Imaginem o que se passou na cabecinha dessa criança de quatro anos ao ver quatro agentes armados entrando em sua escola por causa de um desenho que ela fez. Isso é bizarro. É de uma monstruosidade imperdoável. O impacto psicológico, emocional, coletivo - entre crianças, educadores, famílias - se transformou em memória afetiva, com toda certeza. E que memória afetiva!.
A mensagem que foi enviada, sem palavras, é a seguinte: “APRENDER SOBRE RELIGIÕES DE MATRIZ AFRICANA É CRIME, PODE LEVAR À POLÍCIA. PODE LEVAR AO MEDO. PODE LEVAR À VIOLÊNCIA.” Foi esse o ensinamento.
Tudo isso gera um efeito duplo: ao mesmo tempo, criminaliza a própria cultura afro-brasileira (e seus símbolos), e transmite às crianças negras (e não só) que sua cultura, suas crenças, são ilegítimas, problemáticas e ameaçadoras. E isso não é um caso isolado: é a forma mais estúpida do reflexo da estrutura de racismo religioso e cultural do país.

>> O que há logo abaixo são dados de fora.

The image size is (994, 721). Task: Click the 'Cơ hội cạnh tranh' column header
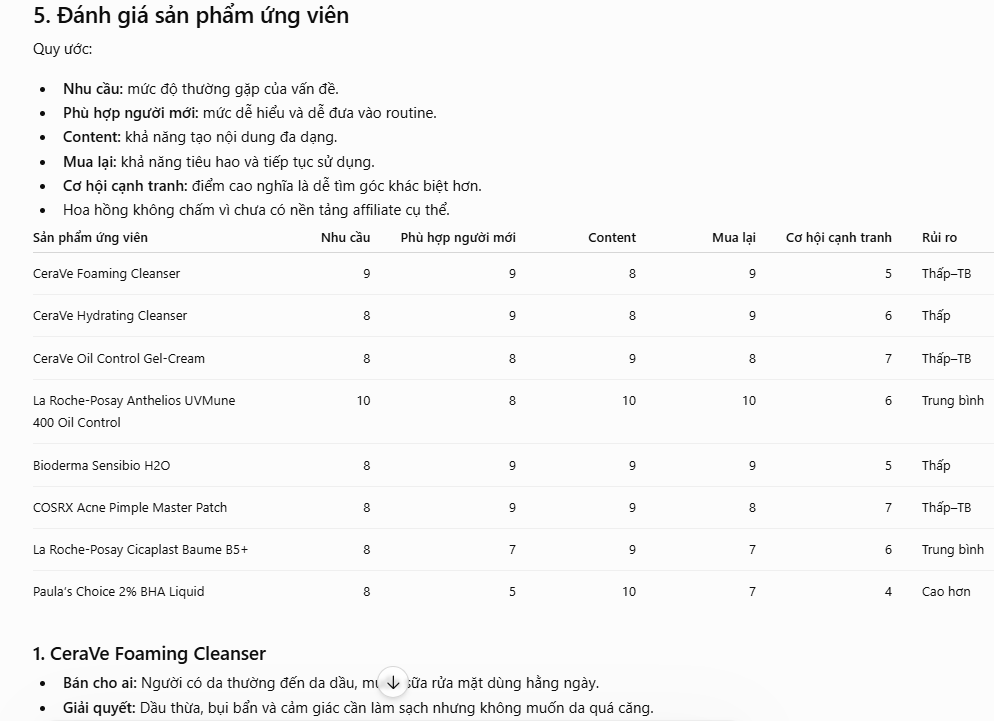click(x=839, y=238)
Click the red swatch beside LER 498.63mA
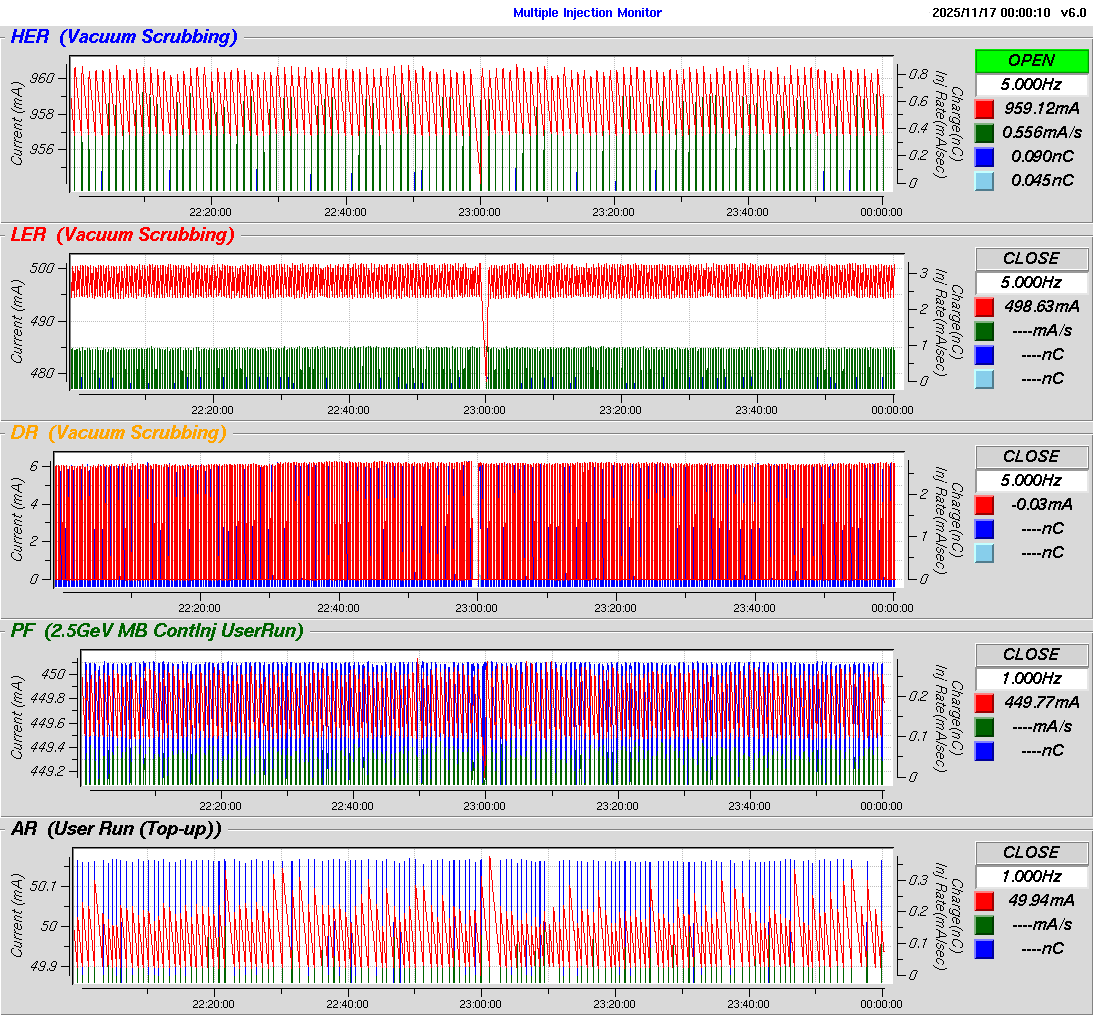 click(x=985, y=307)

As leis existem, mas não basta terem sido aprovadas. A implementação segue falha. Recentemente li que grande parte das secretarias municipais de educação do Brasil realizam pouca ou nenhuma ação para fazer valer a Lei 10.639/03. Ou seja: enquanto o arcabouço legal está lá, o ambiente social e institucional permanece hostil. Por quê? Ora! Por preconceito.
Recentemente, na Câmara de Vereadores de Parnamirim, um vereador agradeceu a Deus pelo fato de que não foi aprovado pela casa o "Dia do Preto Velho" Preto-velho – Wikipédia, a enciclopédia livre proposto por pessoas que seguem religiões de matrizes africanas. E o mais louco é que foi aprovado por eles a "Frente Parlamentar evangélica". O que é isso senão preconceito religioso?
Pois bem, a escola onde ocorreu a invasão armada informou que a atividade fazia parte do “currículo antirracista” da rede municipal de São Paulo. Isto reforça a indignação: se esse é o tipo de reação que se obtém mesmo quando se busca implementar a lei, quanto mais quando as temáticas são tratadas com negligência ou invisibilidade?
Não se trata apenas de “medo de religião” ou “diferença de crença”, trata-se de racismo religioso: o ódio ou menosprezo dirigido às religiões de matriz africana, associado corriqueiramente a processos de deslegitimação cultural. O fato de uma escola e uma família reagirem com esse nível de violência perante um desenho de Iansã revela que, sim, existe esse “asco” às religiões dos pretos. É estrutural.
Essa truculência jamais explica o que quer que seja. Não existe qualquer justificativa pedagógica ou de segurança que legitime a entrada de policiais armados em escola infantil por causa de um desenho. Nesse gesto horroroso encontra-se o símbolo maior de que 500 anos de apedrejamento simbólico e real ainda estão presentes com intensidade.
Estamos no século XXI, e ainda precisamos reafirmar que religiões de matriz africana não são "menos", não são “erradas”, não são “problemáticas”. Elas são tão diferentes quanto o budismo, o islamismo, o judaísmo, e merecem o mesmo respeito, a mesma legitimidade, o mesmo espaço nas escolas.
Que esse episódio seja um alerta: à comunidade escolar, ao poder público, à sociedade civil. O ensino antirracista não é opcional; a valorização da cultura negra não pode mais ser empurrada para “atividades complementares”; e cada vez que uma criança recebe a mensagem de que sua cultura pode levar polícia à escola, o dano é enorme.
Não devemos aceitar esse tipo de massacre cultural sob nenhuma circunstância. A vida e a dignidade das crianças - especialmente das crianças negras - exigem respeito, proteção, pluralidade. E o Brasil, país de maioria negra, exige isso agora. Lembrem: Isso não foi um acidente, foi o padrão do tratamento dado aos povos pretos do Brasil. E tudo piora quando sabemos que há poucos dias o Governo Federal transformou em feriado o Dia da Consciência Negra que – pasmem – é amanhã. Uma vergonha!